Enjoy Typical South African Food and dishes along the route!
Typical snacks on a road trip!!!
A popular traditional snack in South Africa has to be Biltong. You can buy a packet at all supermarkets. Biltong, a salty dried meat, is available in different flavours such as barbecue and chilli. Various meat types are used in making biltong and you can enjoy beef, ostrich, kudu or springbok biltong.
Another popular snack in South Africa used on road trips and also readily available at most petrol stops along the route is droe wors (dried sausage). Droë Wors, dates right back to the early nineteenth century.
If you like crisps/chips and want to taste crisps/chips that are only available in South Africa please buy yourself a packet of Niknaks which are “crunchily” addictive. And of course it always goes down well with a can of Stoney ginger beer started in South Africa in 1971. Or you can try a traditional Africa drink Amasi, sour milk.
Other traditional local take-away foods to enjoy!!!
A Gatsby, popular in Cape Town, which comes in the form of a long roll with fillings of anything ranging from polony to chicken or steak and hot chips.
The Bunny Chow, found in Durban, is a curry stuffed into a hollowed-out loaf of bread. A bunny chow is called Kota by the locals.
Vetkoek (fat cake, magwenya) are deep-fried dough balls, typically stuffed with meat, chicken or served with jam. The English have Yorkshire Pudding and the South Africans have Vetkoek!
Samoosas are a savoury stuffed Indian pastry that is deep fried and is available in meat, chicken or vegetarian. These can be found in supermarkets or a local corner shop.
Pastei is a pie and is traditional Afrikaans fare found at petrol stations and local shops.
Traditional foods you can enjoy at hostels on our route!
Many hostels offer braai nights (barbecue). A braai usually consists of boerewors or sosaties kebab, (grilled marinated meat on a skewer) or any meats.
The following breads usually accompany a braai:
Mealie-bread, a sweet bread baked with sweetcorn.
Potbrood (pot bread or boerbrood), savoury bread baked over coals in cast-iron pots.
Some hostels also offer Potjiekos which is a traditional Afrikaans stew made with meat and vegetables and cooked over coals in cast-iron pots.
If you have a sweet tooth the following desserts will hit the spot!
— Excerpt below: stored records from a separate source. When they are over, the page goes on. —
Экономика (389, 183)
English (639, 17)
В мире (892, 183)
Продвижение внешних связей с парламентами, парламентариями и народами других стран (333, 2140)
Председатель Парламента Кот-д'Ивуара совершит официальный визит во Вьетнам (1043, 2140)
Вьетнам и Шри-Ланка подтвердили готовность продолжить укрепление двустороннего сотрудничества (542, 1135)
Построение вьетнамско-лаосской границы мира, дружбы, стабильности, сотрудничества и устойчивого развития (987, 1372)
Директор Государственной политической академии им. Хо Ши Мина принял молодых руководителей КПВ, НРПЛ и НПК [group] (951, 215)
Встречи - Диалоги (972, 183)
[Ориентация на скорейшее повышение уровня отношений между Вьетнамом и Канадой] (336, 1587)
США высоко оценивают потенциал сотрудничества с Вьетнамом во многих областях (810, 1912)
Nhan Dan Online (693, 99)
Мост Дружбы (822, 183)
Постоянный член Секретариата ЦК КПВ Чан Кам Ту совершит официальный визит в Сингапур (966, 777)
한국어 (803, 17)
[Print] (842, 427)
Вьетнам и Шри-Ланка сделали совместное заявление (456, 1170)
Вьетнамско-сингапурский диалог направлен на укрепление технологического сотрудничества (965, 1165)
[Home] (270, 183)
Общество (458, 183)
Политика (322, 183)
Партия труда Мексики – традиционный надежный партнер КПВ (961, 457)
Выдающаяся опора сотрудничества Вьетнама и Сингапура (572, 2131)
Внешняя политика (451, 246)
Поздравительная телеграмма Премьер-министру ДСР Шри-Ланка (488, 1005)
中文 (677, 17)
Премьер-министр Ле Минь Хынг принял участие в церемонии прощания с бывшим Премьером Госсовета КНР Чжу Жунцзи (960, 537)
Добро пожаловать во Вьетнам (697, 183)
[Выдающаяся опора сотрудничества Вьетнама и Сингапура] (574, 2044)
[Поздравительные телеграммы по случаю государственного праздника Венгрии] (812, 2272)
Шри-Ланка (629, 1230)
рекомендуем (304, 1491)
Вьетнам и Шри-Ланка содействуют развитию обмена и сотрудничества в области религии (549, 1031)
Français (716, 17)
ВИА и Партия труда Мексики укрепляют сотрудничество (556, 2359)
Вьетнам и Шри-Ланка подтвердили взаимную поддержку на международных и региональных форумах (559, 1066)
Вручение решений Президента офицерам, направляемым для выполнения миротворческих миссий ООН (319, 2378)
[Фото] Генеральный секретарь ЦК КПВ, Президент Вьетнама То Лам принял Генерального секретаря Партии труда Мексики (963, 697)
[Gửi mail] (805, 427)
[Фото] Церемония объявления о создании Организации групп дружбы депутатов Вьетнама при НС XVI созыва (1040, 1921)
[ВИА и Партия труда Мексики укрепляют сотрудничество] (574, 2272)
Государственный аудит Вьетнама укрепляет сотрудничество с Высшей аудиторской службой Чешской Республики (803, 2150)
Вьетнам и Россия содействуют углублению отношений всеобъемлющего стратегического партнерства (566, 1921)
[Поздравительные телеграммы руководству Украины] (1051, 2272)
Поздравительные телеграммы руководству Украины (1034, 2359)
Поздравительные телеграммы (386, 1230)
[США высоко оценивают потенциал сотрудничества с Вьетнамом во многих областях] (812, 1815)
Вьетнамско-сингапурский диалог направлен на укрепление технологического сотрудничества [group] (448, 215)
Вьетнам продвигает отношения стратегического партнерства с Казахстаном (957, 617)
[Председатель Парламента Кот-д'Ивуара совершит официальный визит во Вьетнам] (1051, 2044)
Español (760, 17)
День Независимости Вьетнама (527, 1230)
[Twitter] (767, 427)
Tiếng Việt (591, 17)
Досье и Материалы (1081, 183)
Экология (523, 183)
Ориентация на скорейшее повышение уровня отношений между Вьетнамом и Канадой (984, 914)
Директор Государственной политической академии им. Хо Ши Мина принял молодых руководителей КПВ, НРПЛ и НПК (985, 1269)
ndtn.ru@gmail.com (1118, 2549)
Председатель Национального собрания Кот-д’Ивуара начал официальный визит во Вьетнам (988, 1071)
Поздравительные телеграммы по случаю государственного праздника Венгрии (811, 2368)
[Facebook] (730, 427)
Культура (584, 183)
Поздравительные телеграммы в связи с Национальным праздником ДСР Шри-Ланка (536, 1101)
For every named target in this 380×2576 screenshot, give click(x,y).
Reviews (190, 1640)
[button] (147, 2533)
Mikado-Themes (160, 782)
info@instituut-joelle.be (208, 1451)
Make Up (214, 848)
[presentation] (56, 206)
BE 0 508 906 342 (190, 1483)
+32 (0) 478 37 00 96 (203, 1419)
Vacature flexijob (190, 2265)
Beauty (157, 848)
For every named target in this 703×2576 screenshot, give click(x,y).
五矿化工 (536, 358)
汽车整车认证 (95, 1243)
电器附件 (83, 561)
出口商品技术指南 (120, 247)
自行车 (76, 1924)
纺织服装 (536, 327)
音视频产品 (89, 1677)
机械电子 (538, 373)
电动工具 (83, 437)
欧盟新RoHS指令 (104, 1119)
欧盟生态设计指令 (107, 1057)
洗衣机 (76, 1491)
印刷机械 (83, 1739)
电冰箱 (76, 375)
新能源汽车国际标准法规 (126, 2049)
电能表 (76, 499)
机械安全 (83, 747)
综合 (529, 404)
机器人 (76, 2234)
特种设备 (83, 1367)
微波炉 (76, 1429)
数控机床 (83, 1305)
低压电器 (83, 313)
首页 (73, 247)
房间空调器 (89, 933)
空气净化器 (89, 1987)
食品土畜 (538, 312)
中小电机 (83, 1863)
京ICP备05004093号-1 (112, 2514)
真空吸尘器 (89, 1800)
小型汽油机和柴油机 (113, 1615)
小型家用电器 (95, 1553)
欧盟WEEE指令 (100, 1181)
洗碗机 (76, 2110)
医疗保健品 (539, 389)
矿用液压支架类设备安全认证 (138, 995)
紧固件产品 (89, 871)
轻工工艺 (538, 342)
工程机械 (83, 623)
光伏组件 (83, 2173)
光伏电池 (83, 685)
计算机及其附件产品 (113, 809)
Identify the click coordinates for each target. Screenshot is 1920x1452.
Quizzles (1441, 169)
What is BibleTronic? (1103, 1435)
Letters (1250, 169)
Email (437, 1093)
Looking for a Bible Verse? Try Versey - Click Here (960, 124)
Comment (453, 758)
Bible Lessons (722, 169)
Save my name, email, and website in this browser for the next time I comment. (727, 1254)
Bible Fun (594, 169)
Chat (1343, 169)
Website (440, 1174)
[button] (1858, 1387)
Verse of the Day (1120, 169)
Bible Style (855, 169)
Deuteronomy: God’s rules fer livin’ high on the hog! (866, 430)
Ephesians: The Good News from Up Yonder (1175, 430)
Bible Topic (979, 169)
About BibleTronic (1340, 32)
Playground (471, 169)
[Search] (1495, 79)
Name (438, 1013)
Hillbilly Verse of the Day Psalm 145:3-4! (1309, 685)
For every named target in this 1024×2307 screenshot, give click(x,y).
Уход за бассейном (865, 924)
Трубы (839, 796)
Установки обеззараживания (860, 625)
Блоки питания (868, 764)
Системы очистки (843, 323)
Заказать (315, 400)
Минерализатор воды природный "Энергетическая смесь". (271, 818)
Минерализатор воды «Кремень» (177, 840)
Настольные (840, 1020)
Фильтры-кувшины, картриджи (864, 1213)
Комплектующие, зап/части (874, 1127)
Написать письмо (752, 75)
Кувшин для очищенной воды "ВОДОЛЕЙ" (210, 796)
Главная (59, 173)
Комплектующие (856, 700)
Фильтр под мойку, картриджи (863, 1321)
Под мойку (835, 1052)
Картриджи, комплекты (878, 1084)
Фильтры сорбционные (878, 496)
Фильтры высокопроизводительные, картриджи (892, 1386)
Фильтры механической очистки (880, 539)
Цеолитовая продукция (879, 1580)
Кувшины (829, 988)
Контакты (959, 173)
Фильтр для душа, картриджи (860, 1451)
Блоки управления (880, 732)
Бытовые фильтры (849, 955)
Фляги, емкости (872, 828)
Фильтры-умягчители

Koeksisters come in two forms and are a sweet delicacy. Afrikaans koeksisters are twisted pastries, deep fried and heavily sweetened. Koeksisters found on the Cape Flats are sweet and spicy, shaped like large eggs, and deep-fried.
Melktert (milk tart), a milk-based tart or dessert.
Rusks, a rectangular, hard, dry biscuit eaten after being dunked in tea or coffee; they are either home-baked or shop-bought (with the most popular brand being Ouma Rusks).
Malva Pudding, a sweet spongy Apricot pudding of Dutch origin.
Pampoenkoekies (pumpkin fritters), flour has been supplemented with or replaced by pumpkin or sweet potato
If you have an adventurous palate why not try the following dishes:
• Trotters and Beans, from the Cape, made from boiled pig’s or sheep’s trotters and onions and beans.
• Umleqwa, a dish made with free-range chicken.
• Umngqusho, a dish made from white maize and sugar beans, a staple food for the Xhosa people.
• Umphokoqo, an African salad made of maize meal.
• Umqombothi, a type of beer made from fermented maize and sorghum.
• Umvubo, sour milk mixed with dry pap, commonly eaten by the Xhosa.
• Walkie Talkies, Grilled or deep-fried chicken heads and feet, most popular in townships and sold by street vendors, sometimes in industrial areas with high concentrations of workers.
As James Mitchener said ” If you reject the food, ignore the customs, fear the religion and avoid the people, you might better stay at home!